En l'absence de traitement dans la phase de latence, des maladies secondaires plus graves surviennent. Plus les gens ont de mauvaises habitudes, du stress et des maladies associées, plus le système immunitaire est supprimé rapidement. En conséquence, le nombre de cellules T diminue rapidement, la tuberculose, les tumeurs bénignes, la pneumonie, les infections fongiques et bactériennes se rejoignent. Un patient sans traitement approprié peut passer rapidement à la troisième étape - pres-Aids.

Pré-aides

Durant cette période, la dépression du système immunitaire progresse en particulier. Pour un ensemble de symptômes, un médecin peut suspecter une infection avant le test. Chez l'homme, l'herpès récidive avec de longues plaies non cicatrisantes. Parfois, une leucoplasie sur la langue, une stomatite bactérienne et ulcéreuse, une candidose des organes génitaux et internes se rejoignent parfois.

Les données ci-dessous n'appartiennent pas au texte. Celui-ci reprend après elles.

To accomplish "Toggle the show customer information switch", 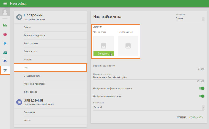I will point(201,89).
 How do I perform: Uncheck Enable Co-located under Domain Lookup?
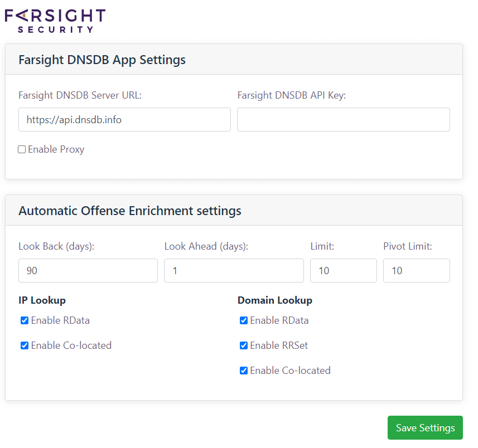coord(244,371)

La tuberculose rejoint le plus souvent au stade de la prés SIDA.

Les maladies secondaires au cours de cette période sont plus graves qu'au stade latent. Cependant, ils sont traitables et le patient peut compter sur une qualité de vie acceptable. Il est très important en ce moment de maintenir la santé psycho-émotionnelle, de bien manger et de suivre un traitement. En moyenne, le pres-SIDA dure jusqu'à 2 ans, mais il peut être prolongé à condition que le patient bénéficie d'une assistance complète.

Stade terminal

La phase finale de l'infection est le SIDA (stade terminal). À ce stade, des maladies et des co-infections potentiellement mortelles se produisent.

Parmi eux:

  • tumeurs malignes;
  • Pneumonie avec DN;
  • méningo-encéphalite avec des troubles mentaux;
  • la septicémie;
  • diarrhée virale et bactérienne;
  • pancytopénie.

Ils sont difficiles à traiter, le poids du patient et son endurance physique diminuent. En règle générale, la détérioration de l'état psycho-émotionnel se produit à la suite de multiples pathologies physiques. En conséquence, le patient tombe dans un cercle vicieux où, pour guérir le corps, il faut éviter le stress, mais le stress provient du corps malade. Cette phase dure en moyenne 1 à 2 ans.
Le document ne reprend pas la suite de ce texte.